Augmented analytics can avoid drawing similar incorrect or incomplete findings because it offers a blend of analytics tools and technologies.

How augmented analytics can avoid bias

There have been numerous incidences where bias has crept into AI and deep learning tools, but even once discovered, trying to re-educate a machine to ignore this bias is easier said than done.

An example of this was Amazon’s AI-based recruiting tool, which was trained to look at patterns within CVs submitted to the company over a ten-year period. Most of these came from men, and as such, the program started screening CVs that featured the word ‘women’s’ such as ‘women’s chess club captain’ and even some women-only colleges. Although the program was edited to make it neutral to these terms, there was no fail-safe way to prove the machine wouldn’t find another way to sort based on this pre-trained bias and the initiative was abandoned.

By comparison, augmented analytics is able to spot patterns, trends and biases before they become a problem. It can also identify false and less relevant insights or avoid missing important insights in the data in comparison with manual exploration. Augmented analytics also makes valuable data insights accessible to all small media businesses, regardless of budget, something that would have been out of reach if companies had to rely on data scientists.

What does augmented analytics entail?

It’s widely agreed there are five key augmented analytics capabilities. These include:

  • Natural language processing, which offers users the ability to interact with their data through a text-based conversational mode. By 2020, natural-language generation and artificial intelligence will be a standard feature of 90% of modern BI platforms according to Gartner.
  • It should offer the ability to have performance results explained interactively as simply as possible, often in a dashboard format.
  • The system should also be able to make recommendations, such as which visual would communicate the data patterns best, how to enrich the data for deeper analysis and prepare it for business use.
  • An augmented analytics tool should also be able to identify the key drivers and explain what segments influence the outcomes. It must also be able to identify any changes or anomalies.
  • Finally, an augmented analytics tool should be able to forecast and predict trends.
Why augmented analytics will be impactful

Due to its ability to create citizen data scientists, the application of data will permeate throughout an entire organisation. This will include job roles outside of analysts and data scientists such as HR, sales, marketing, procurement, customer service and more.

It will also help to reduce costly business decisions. Take the programmatic industry as a case in point. According to eMarketer, this year programmatic ad spend is expected to reach £6bn this year, which means any error is likely to come with a substantial cost.

Last year, for example, Google spent billions with publishers on 300x250 ad units featuring nothing but the colour yellow, after a training exercise went wrong. The mistake was realised after 45 minutes – which is pretty impressive – but the damage had been done, with one publisher saying they had seen payments north of $100,000 and Google having to pay for the mistakenly bought ads. It’s possible that if an augmented analytics platform were in place, the error would have been flagged as an anomaly in usual behaviour patterns and prevented wasted ad spend.

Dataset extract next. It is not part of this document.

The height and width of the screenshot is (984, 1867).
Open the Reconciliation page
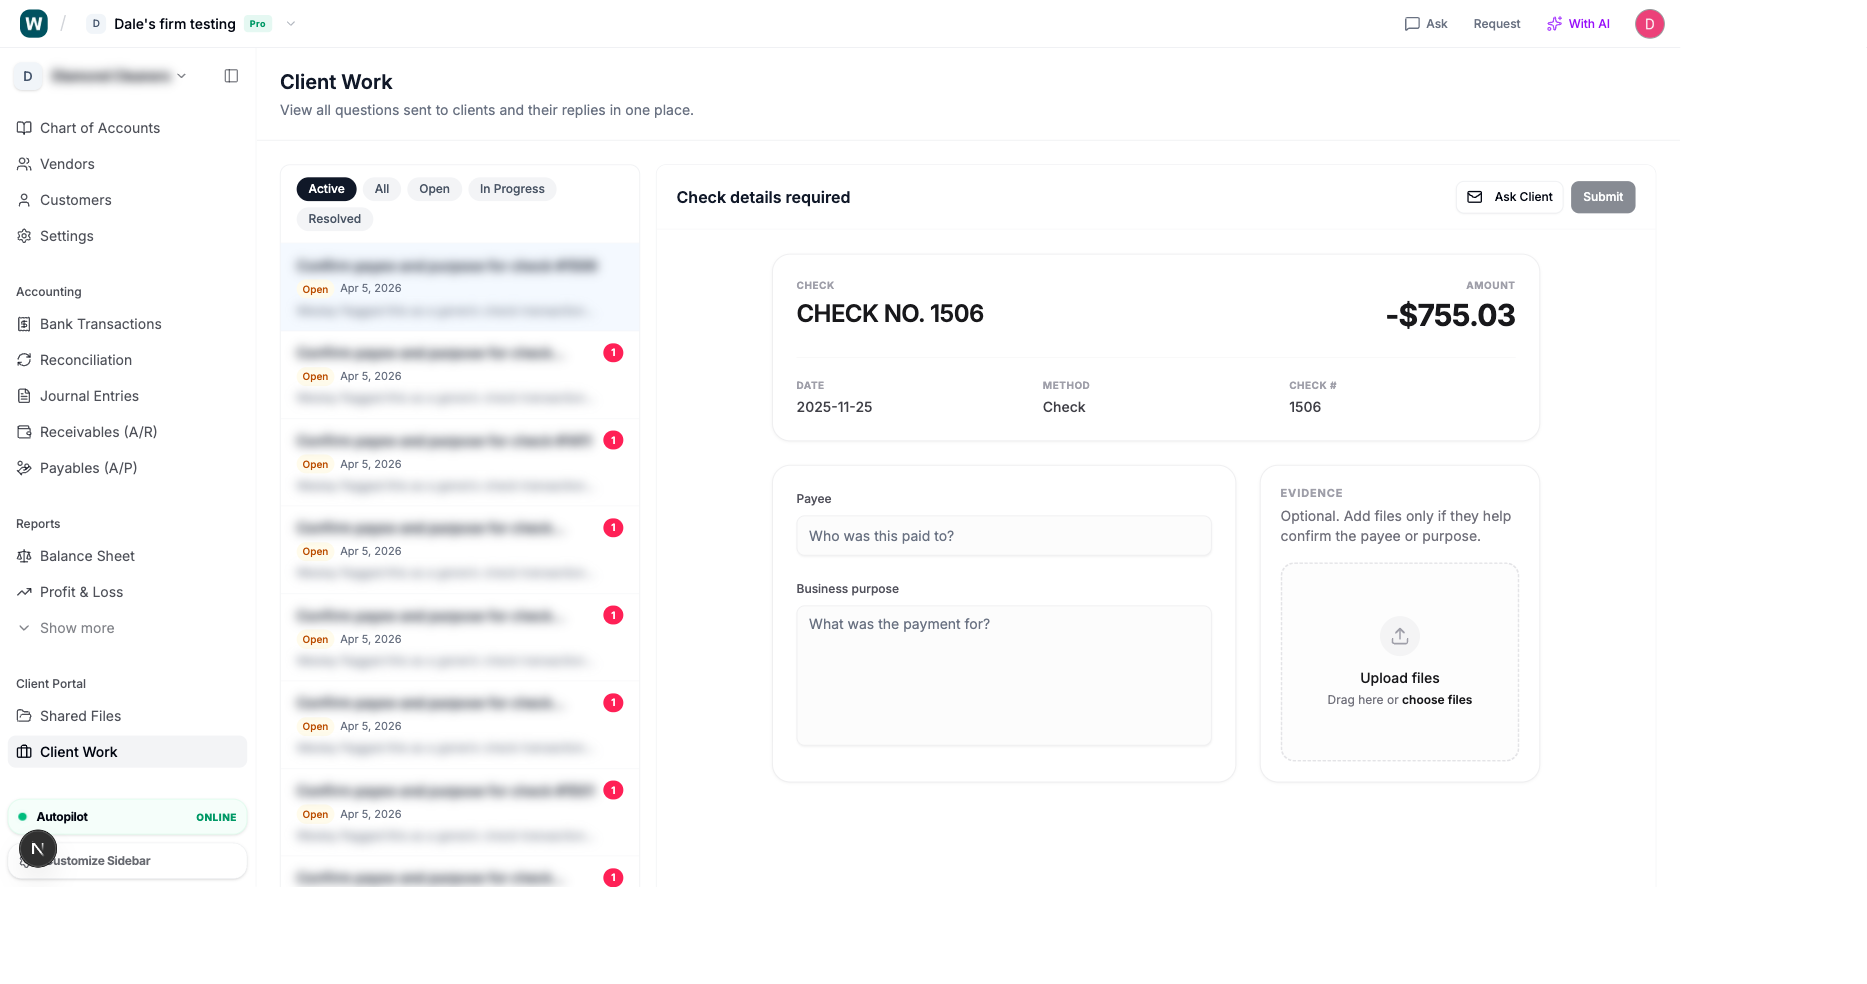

What does the future hold?

According to Gartner, advances in augmented intelligence mean that by 2020, 40% of data science tasks will be automated. Although augmented analytics is still in its infancy, many experts suggest its growth will be quick and will be the logical next steps of analytics applications. For example, marketers could utilise an always on augmented analytics platform telling them proactively if something is worth exploring or how to optimise an opportunity found within the data, without even having to look for it. The big difference will be moving from an investigative explorative discipline to a proactive impactful one.

With augmented analytics still very much in the ascent phase of Gartner’s hype cycle – how long it takes to be mainstream is anyone’s guess – although maybe not such a mystery to a platform using augmented analytics itself.